- IATA: OWK; ICAO: KOWK; FAA LID: OWK;

Summary
- Airport type: Public
- Owner: Town of Norridgewock
- Serves: Norridgewock, Maine
- Elevation AMSL: 270 ft (82 m)
- Coordinates: 44°42′55.8″N 069°51′59.3″W﻿ / ﻿44.715500°N 69.866472°W
- Interactive map of Central Maine Airport of Norridgewock

Runways
| Direction | Length |  | Surface |
| ft | m |
| 03/21 | 3,999 | 1,219 | Asphalt |
| 15/33 | 3,999 | 1,219 | Asphalt |

Statistics (2006)
- Aircraft operations: 9,824
- Based aircraft: 53
- Source: Federal Aviation Administration

= Central Maine Airport of Norridgewock =

Central Maine Airport of Norridgewock is a public use airport in Somerset County, Maine, United States. It is owned by the Town of Norridgewock and is located four nautical miles (7.4 km) west of the central business district.
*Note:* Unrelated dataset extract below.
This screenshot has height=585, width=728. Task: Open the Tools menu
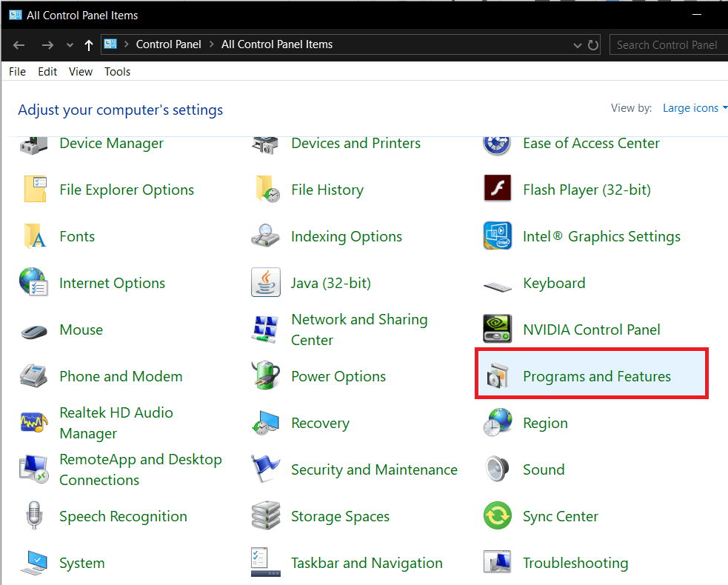coord(117,72)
== Facilities and aircraft ==
Central Maine Airport of Norridgewock covers an area of 426 acre at an elevation of 270 feet (82 m) above mean sea level. It has two asphalt runways designated 03/21 and 15/33, both with surfaces measuring 3,999 by 90 feet (1,219 x 27 m).

For the 12-month period ending July 31, 2006, the airport had 9,824 aircraft operations, an average of 27 per day: 100% general aviation with a few military and ultralights. At that time there were 53 aircraft based at this airport: 84% single-engine, 8% multi-engine and 8% ultralights.